Bid opens to fire SC auditor over $3.5 billion accounting error


COLUMBIA, SC (AP) — South Carolina lawmakers, angered by a $3.5 billion accounting error by the state audit office, began Thursday, a day after calls for the official to be fired He resigns or is fired.

Comptroller General Richard Eckstrom told senators last month he did it unintentionally overstepped the state’s treasury by $3.5 billion by exaggerating the amount the state had sent to colleges and universities for a decade. He has signaled that he will not resign.

The fault was not in the actual cash, but in the way the state reports its balance sheets. It could hurt South Carolina’s credit rating and destroy any confidence that a large number of lawmakers in the Republican-dominated state had in Eckstrom.

A resolution introduced Thursday will require a two-thirds majority in the House and Senate to trigger a state constitutional provision that says the governor should impeach Eckstrom for “willful dereliction of duty.”

The constitution allows Eckstrom a hearing in his own defense, although the exact procedure is not clear. Several senators have not recalled this procedure having been used since it was written into the constitution more than 50 years ago.

Chartered Accountant Eckstrom, 74, served 20 years as an auditor general and before that four years as state treasurer.

“For at least a decade we have known that he signed his name, Richard Eckstrom, CPA, on our state’s final financial document, and every year he has been wrong,” said Republican Sen. Larry Grooms, who supports the resolution.

Grooms said lawmakers must act because Eckstrom is not doing “the honorable thing” and resigning.

Thirty-eight out of 46 senators have agreed to support the proposal. Only 30 are needed to cross the two-thirds hurdle. The resolution requires 83 out of 124 votes in the House of Representatives.

Grooms said he expects once Eckstrom deals with the Senate that he will take up other matters his subcommittee has recommended, such as dissolving his agency and transferring its responsibilities to other offices.

The blunder began in 2007 with a $12 million coding error and was amplified when the state switched accounting systems in 2011, Eckstrom told senators at hearings in recent weeks.

State money sent to colleges and universities was double-counted, and auditors said Eckstrom ignored repeated warnings about the problem. They said he waited five years to conduct a full review of the accounts, which eventually helped uncover the problem about a year ago.

Eckstrom responded to the Senate report Wednesday with a statement that he would not give up.

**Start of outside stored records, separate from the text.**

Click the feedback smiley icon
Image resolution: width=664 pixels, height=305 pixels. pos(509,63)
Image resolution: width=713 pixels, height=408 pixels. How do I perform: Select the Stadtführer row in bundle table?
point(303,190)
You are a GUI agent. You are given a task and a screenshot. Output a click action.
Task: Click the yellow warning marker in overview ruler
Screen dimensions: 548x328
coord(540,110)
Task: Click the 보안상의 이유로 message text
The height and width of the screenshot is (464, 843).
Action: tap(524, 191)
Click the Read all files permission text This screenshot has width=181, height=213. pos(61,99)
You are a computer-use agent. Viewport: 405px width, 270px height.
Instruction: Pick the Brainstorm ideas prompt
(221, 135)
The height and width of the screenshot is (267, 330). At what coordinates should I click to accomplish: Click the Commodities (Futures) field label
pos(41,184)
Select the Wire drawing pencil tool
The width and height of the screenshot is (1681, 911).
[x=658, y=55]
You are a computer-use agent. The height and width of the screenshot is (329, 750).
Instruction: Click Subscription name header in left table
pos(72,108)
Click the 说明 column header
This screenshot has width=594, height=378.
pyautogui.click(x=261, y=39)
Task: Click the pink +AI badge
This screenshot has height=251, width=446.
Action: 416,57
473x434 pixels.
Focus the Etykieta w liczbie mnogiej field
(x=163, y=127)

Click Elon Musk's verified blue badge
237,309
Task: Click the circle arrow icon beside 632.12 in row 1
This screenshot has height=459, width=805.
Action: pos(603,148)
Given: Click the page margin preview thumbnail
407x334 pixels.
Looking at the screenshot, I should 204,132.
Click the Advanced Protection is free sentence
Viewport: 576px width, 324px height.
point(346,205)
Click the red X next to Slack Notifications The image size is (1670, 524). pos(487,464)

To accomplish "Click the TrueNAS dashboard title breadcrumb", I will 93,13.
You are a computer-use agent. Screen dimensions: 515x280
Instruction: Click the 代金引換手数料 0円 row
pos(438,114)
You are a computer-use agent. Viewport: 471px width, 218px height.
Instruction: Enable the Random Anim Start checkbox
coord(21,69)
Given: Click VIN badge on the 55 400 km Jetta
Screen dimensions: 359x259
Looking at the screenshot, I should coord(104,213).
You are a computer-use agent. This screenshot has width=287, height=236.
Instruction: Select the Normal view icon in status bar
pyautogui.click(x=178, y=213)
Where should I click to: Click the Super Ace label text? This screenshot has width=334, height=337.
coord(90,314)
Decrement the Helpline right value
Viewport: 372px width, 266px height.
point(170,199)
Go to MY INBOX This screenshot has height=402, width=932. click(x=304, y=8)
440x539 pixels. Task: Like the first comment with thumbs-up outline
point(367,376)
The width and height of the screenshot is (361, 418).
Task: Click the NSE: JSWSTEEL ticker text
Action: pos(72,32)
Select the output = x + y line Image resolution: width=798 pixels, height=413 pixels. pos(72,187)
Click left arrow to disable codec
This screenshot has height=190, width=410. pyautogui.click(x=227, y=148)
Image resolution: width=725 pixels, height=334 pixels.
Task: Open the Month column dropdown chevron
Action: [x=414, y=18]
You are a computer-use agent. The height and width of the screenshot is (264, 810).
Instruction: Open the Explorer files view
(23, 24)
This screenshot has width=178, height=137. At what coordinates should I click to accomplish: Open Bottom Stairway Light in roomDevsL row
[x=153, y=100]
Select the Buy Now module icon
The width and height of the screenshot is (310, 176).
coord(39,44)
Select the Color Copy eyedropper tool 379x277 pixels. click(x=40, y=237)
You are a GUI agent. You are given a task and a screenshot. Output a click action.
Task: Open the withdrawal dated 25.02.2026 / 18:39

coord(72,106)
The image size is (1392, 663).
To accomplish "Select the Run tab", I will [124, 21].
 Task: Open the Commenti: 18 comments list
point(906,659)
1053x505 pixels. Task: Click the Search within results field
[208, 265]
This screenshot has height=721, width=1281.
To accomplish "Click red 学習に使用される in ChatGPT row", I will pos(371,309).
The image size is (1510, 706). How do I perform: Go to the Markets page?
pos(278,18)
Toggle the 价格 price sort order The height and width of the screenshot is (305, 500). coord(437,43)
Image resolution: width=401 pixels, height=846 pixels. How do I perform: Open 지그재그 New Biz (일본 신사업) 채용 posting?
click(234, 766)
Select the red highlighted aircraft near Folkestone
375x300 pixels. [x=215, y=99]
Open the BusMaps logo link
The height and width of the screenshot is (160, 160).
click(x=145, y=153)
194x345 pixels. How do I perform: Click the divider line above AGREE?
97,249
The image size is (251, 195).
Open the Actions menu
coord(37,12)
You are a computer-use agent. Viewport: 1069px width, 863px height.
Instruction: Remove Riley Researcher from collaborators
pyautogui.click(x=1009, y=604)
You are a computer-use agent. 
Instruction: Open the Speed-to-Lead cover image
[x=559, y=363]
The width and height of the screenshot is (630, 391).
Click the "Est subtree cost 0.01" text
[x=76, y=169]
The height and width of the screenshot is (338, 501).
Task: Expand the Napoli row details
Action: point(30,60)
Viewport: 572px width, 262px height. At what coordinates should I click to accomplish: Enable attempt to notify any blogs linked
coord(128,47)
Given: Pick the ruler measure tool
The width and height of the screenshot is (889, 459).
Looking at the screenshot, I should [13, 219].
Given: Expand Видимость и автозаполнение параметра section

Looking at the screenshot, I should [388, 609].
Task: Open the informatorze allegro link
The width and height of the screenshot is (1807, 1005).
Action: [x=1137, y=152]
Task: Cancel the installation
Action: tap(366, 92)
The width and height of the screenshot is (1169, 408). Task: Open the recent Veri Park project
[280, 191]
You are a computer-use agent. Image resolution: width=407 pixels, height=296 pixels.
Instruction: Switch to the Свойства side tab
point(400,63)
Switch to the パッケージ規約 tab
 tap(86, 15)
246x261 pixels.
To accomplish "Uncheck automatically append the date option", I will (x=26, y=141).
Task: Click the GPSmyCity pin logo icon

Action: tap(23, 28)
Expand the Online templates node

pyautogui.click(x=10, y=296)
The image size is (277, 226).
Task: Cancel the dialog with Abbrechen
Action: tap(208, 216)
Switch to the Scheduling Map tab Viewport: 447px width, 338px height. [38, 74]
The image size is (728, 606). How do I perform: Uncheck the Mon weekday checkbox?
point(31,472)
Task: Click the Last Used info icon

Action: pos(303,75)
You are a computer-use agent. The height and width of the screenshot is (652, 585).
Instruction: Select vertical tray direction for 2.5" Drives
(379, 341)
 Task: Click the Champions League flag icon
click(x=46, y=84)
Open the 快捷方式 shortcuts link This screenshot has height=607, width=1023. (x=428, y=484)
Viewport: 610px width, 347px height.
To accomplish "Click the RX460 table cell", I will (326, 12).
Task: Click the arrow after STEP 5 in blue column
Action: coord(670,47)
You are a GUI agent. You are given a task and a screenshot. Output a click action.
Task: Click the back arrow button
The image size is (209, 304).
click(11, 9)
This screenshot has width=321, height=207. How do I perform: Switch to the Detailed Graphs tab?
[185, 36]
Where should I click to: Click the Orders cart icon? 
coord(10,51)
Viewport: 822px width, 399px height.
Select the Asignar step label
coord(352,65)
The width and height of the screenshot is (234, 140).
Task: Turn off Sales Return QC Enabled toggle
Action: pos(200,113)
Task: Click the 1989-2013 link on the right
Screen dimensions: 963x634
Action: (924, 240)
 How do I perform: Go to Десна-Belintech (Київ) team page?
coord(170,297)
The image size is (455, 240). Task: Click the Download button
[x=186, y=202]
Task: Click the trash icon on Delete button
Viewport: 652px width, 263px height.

He said his office worked tirelessly to find and then fix the problem, which first surfaced in 2013. The problem was only reported to lawmakers or others in government months ago.

Eckstrom said he would support a constitutional amendment that would make his job governor-appointed rather than elected, but in the meantime, “I won’t let anyone distract me from the work that lies ahead, work that the electorate elected me to do during this term have.”

Eckstrom has run unopposed in the last two elections and most recently had a challenger in the 2010 Republican primary.

Republican Gov. Henry McMaster said last week that voters should hold Eckstrom accountable, not impeached.

The resolution calls for a lower level of misconduct of willful dereliction of duty where an impeachment trial under the Constitution requires “grave crimes or serious misconduct.”

McMaster’s office did not immediately respond to questions about whether Thursday’s lawmakers’ resolution had changed its thinking.

What exactly happens next is not known. The constitution grants Eckstrom a hearing if he chooses to do so.

“We’re currently consulting with Archives and History to ensure we’re following the right procedures,” Grooms said. “He will have an opportunity to refute this.”